São Paulo - Os robôs industriais, comuns nas montadoras de automóveis, começam a aparecer nas linhas de montagem de outras fábricas. A ABB, principal fabricante de robôs no País, vende atualmente 25% das máquinas a empresas de fora do setor automobilístico ou de autopeças. A expectativa é que, com o aumento da produção industrial brasileira, o número de empresas investindo em máquinas desse tipo seja ainda maior. ''O aumento da produtividade e o crescimento das exportações está levando as empresas a apostar nos robôs como solução mais inteligente e eficaz'', diz Ronaldo Venite, diretor de robótica da ABB.
Os autômatos de hoje são muito diferentes dos máquinas pioneiras da década de 80. Em primeiro lugar, são muito mais baratos. Há oito anos, um robô custava US$ 100 mil. Hoje, os avanços na produção de software e material eletrônico derrubaram preço para cerca de US$ 50 mil as máquinas de grande porte e US$ 25 mil, as menores.
Uma das grandes apostas da ABB para o mercado brasileiro é o FlexPiker, um robô de três braços e um par de câmeras que funcionam como olhos.

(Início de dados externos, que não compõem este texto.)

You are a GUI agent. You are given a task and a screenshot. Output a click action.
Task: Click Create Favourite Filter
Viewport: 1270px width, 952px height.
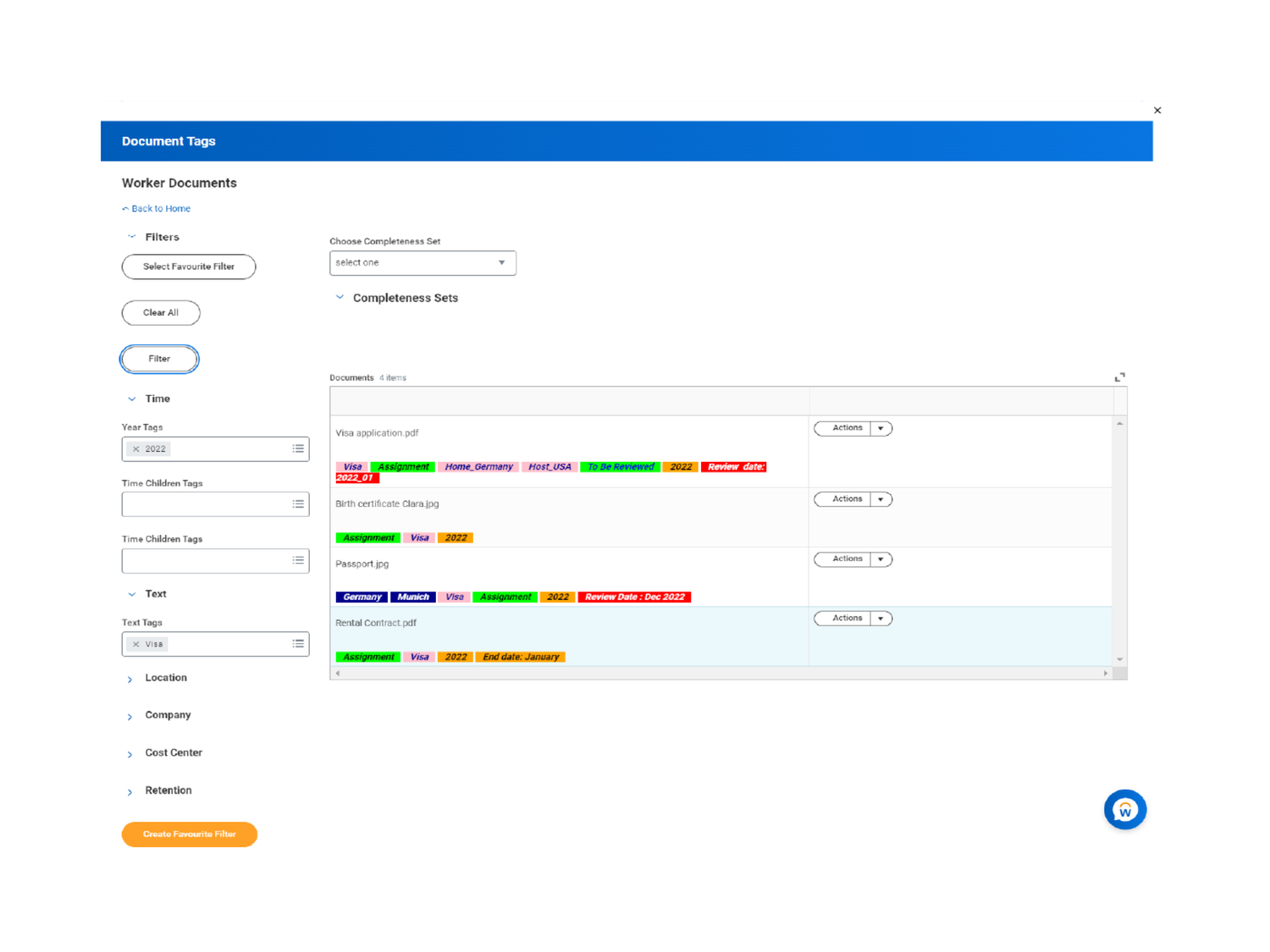pos(189,834)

O robô trabalha basicamente com manipulação e embalagem de produtos. A máquina ''enxerga'' os artefatos se aproximando na esteira - sejam eles pãezinhos, salsichas, chicletes ou sabonetes - e os recolhe e embala em alta velocidade. A primeira máquina desse tipo em operação no País embalará escovas de dente na Colgate - deixará prontas 120 escovas por minuto. O Brasil tem atualmente 4 mil robôs instalados. É um número muito pequeno quando comparado aos 350 mil do Japão e 105 mil da Alemanha.